Piuttosto fedele al testo di origine (ispirato da una pièces teatrale di Vitaliano Brancati) ha la particolarità d’esser più vicino (per effetto contrario) al film di Samperi di quanto non ci si aspetti. Più della presenza di Turi Ferro, quello che ne fa un Malizia-speculare è la diversità sessuale della protagonista: una governante lesbica (giovane e di nazionalià francese) destinata (poiché spregiudicata e decisa) a scatenare pulsioni “carnali” di vario tipo in ogni abitante della casa presso la quale viene ingaggiata. Il dramma si sovrappone, gradualmente, al sotteso (ma presente) erotismo…
Riuscita notevole di Grimaldi, anche di una certa aderenza al grande Brancati, salvo nel finale e pur concedendo qualcosa alla commediola. Merito anche di un cast quasi perfetto (il quasi riguarda la Belli, tanto carina ma inadatta alla parte), con menzione d’onore per il superbo Caprioli nei panni dello scrittore di successo (Brancati vi parodiò Moravia, che se ne ebbe un po’ a male). Da vedere: si astenga però chi, fuorviato dal titolo e da Turi Ferro, si aspetti un sotto-Malizia.
Adattando l’opera di Brancati, Grimaldi dosa attentamente commedia alla siciliana e dramma, mantenendo spesso – specie durante le discussioni tra i personaggi – una struttura tipicamente teatrale. Le scene considerate più scabrose (lesbismo e masturbazione) sono più accennate che mostrate. Molto validi gli interpreti: primeggiano Ferro, Caprioli e la Brochard, ma anche le loro spalle sono azzeccate.
Il film l’ho visto tardivamente e debbo dire che ero piuttosto prevenuto, poiché il genere sexy-familiare in genere ha risultati piuttosto soporiferi; invece il film ha del ritmo e si segue con un certo entusiasmo: merito dell’ottimo cast e delle bellezze imprescindibili delle “donzelle”, tra le quali spicca (a mio avviso) una poco sfruttata dal cinema quale è Paola Quattrini. Un film di vecchio stampo e terribilmente “settantiano” nelle ambientazioni, ma azzeccato.

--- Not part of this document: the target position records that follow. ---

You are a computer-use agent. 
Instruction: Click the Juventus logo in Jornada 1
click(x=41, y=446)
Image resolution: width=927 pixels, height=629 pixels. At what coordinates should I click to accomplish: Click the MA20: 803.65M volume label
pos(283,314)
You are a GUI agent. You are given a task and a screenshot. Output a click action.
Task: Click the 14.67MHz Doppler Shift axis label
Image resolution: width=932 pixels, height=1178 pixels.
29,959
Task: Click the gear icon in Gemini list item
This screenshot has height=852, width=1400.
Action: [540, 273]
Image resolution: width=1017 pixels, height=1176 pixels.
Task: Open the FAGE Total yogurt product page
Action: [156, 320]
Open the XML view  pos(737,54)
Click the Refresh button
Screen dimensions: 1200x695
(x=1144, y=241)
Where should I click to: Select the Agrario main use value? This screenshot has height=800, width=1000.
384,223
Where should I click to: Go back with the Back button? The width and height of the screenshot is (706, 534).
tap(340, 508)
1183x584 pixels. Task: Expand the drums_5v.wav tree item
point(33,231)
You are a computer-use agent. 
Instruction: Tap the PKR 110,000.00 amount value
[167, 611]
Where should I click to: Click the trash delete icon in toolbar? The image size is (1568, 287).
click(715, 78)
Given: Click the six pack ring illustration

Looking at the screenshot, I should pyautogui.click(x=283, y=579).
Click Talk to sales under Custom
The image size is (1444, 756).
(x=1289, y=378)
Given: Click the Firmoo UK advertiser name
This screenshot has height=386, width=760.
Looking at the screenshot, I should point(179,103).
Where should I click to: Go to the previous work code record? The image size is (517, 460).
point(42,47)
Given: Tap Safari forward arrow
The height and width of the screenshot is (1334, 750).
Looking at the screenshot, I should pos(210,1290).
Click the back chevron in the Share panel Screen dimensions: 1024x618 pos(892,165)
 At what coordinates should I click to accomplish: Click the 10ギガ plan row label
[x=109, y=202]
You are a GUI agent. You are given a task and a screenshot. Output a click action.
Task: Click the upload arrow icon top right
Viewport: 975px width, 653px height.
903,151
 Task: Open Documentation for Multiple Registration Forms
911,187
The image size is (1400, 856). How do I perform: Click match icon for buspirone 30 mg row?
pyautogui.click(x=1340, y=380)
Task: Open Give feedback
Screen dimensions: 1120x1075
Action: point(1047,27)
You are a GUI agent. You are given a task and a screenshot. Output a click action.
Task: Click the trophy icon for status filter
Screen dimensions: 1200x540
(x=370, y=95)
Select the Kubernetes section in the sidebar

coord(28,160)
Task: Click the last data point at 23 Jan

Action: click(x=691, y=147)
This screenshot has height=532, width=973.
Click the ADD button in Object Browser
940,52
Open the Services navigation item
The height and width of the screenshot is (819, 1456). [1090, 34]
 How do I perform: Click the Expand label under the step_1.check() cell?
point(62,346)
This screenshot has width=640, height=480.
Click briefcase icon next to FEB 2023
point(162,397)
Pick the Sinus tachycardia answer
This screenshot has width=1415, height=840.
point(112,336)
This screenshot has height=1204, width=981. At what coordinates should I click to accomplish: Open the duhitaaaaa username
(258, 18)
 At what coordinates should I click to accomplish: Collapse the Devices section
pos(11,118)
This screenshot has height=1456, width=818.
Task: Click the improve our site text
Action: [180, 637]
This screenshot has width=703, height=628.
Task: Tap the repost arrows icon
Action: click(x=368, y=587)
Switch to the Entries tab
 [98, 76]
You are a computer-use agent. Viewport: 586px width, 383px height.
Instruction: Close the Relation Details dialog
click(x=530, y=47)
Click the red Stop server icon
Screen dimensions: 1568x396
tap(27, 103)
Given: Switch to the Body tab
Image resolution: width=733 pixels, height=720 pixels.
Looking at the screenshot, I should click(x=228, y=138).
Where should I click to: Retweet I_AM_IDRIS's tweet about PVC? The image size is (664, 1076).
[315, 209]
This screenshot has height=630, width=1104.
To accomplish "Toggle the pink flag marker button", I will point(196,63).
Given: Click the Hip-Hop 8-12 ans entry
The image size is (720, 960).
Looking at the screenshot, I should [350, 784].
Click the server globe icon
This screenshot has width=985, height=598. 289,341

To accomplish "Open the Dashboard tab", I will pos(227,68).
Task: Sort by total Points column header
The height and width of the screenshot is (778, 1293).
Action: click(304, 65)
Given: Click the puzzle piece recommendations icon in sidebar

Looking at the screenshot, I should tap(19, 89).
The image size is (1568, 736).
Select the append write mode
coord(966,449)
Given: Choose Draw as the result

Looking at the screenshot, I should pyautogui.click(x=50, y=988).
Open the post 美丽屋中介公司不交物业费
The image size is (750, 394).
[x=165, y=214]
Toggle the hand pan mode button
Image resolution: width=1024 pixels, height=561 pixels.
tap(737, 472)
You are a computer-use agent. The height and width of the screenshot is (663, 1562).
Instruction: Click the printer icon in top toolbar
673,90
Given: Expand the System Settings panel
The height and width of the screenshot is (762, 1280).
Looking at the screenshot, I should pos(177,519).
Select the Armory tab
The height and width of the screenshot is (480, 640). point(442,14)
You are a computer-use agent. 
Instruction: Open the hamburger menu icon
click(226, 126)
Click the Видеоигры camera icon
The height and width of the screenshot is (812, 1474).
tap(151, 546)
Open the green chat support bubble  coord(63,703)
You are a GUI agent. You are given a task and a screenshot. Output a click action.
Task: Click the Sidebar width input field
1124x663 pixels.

Film interessante dalla trama non banale, che parte e si sviluppa come classica commedia con stereotipi vari, ben sceneggiati e benissimo recitati (il siciliano tradizionalista e patriarca, il figlo inetto, la nuora milanese “moderna” e insoddisfatta, la governante francese, l’ossessione per le corna) per poi prendere una piega morbosa e concludersi in modo drammatico e inaspettato. Esilarante Vittorio Caprioli che scimmiotta Moravia, ottimi tutti gli interpreti, a cominciare dall’insondabile Martine Brochard.